Resepsionis itu menutup telepon lalu berkata,
“Bapak ibu
langsung saja ke lantai dua, ruangan Bu Grace yang di depannya ada bangku Panjang.”
Kami pun
segera ke atas dan baru juga sampai di lantai dua, pintu yang dimaksud sudah
membuka dan keluarlah seorang wanita cantik berambut sebahu dihighlight
kemerahan tersenyum ke arah kami.
“Halo, Ricky
dan Leni kan?” sapanya menghampiri kami dan mengulurkan tangannya.
“Saya Grace,
kita selama ini udah berhubungan lewat WA.”
Kami
berjabatan tangan, wanita itu nampak lebih cantik dari di picture profile
WA, usianya kira-kira pertengahan tiga puluhan, sebaya dengan kami.
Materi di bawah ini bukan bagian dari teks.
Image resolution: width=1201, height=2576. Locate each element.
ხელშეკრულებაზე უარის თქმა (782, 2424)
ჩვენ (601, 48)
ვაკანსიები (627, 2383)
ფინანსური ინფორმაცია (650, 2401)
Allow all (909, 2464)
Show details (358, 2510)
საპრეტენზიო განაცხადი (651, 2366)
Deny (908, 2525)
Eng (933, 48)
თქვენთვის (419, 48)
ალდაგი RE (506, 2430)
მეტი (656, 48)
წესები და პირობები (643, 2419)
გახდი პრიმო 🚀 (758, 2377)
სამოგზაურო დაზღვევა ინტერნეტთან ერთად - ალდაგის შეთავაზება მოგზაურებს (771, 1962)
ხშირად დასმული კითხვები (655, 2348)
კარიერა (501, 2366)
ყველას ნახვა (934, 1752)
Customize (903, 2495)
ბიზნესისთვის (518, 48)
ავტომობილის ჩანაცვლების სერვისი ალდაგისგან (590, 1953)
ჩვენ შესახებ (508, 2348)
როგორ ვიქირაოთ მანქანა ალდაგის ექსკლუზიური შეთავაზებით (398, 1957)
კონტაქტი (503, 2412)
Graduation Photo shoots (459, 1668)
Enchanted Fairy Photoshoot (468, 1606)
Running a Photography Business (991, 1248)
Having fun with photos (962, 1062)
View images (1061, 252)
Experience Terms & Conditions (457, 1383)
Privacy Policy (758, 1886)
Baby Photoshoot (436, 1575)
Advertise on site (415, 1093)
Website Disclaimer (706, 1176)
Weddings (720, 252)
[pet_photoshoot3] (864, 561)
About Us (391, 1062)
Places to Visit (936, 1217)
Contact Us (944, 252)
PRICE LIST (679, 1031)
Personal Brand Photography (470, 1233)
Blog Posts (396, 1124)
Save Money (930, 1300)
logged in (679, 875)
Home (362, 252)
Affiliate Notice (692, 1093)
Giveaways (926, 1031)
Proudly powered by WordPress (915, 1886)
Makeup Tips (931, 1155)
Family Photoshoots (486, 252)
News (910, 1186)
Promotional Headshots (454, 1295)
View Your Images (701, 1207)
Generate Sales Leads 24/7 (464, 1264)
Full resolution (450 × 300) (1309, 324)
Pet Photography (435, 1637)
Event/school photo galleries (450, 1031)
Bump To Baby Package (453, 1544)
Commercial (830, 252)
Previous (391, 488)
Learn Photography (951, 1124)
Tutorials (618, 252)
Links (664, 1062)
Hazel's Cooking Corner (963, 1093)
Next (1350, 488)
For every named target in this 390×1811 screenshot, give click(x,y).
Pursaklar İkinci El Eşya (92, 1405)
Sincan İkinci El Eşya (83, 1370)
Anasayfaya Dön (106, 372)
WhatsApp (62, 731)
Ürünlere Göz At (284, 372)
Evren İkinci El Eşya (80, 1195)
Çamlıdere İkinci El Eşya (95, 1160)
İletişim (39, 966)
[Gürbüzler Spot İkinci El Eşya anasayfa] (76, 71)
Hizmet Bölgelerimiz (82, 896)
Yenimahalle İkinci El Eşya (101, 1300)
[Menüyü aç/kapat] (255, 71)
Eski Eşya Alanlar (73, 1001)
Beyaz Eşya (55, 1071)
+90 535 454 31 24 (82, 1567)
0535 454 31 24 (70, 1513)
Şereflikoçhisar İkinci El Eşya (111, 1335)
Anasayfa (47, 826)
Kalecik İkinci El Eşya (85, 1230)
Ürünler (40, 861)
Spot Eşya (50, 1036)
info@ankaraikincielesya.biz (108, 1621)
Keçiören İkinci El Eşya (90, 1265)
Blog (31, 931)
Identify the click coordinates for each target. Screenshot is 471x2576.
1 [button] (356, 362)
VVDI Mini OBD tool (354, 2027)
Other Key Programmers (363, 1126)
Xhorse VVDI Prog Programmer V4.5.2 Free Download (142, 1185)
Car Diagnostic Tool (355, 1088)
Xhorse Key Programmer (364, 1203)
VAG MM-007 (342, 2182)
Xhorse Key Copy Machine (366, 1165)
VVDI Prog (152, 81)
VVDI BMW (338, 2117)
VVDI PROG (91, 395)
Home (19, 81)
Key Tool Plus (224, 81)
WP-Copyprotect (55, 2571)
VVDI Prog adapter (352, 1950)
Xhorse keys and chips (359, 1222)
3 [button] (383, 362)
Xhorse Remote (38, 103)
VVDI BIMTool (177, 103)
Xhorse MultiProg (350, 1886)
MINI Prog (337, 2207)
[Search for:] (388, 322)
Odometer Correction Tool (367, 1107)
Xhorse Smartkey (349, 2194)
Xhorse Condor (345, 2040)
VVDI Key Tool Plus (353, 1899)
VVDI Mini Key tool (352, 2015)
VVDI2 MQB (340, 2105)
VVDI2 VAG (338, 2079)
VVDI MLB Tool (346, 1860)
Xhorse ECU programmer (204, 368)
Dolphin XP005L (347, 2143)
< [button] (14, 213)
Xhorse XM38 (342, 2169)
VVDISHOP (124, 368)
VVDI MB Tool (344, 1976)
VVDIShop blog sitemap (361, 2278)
Profil
tubuhnya juga ideal, dengan tingginya sekitar 160an, terlihat seksi tapi anggun
dalam gaun putih lengan panjang dengan V-neck serta potongan bawah yang rendah
memamerkan keindahan pahanya. Kulihat Ricky curi-curi pandang ke bagian terbuka
itu, aku sudah maklum dengan naluri pria seperti itu.
“Mari kita
masuk dulu, ada beberapa hal yang harus diurus sebelum kita ke sana.” katanya
ramah.
Di dalam ia
mempersilakan kami duduk di sofa. Mataku memandangi ruangan ini dengan kagum.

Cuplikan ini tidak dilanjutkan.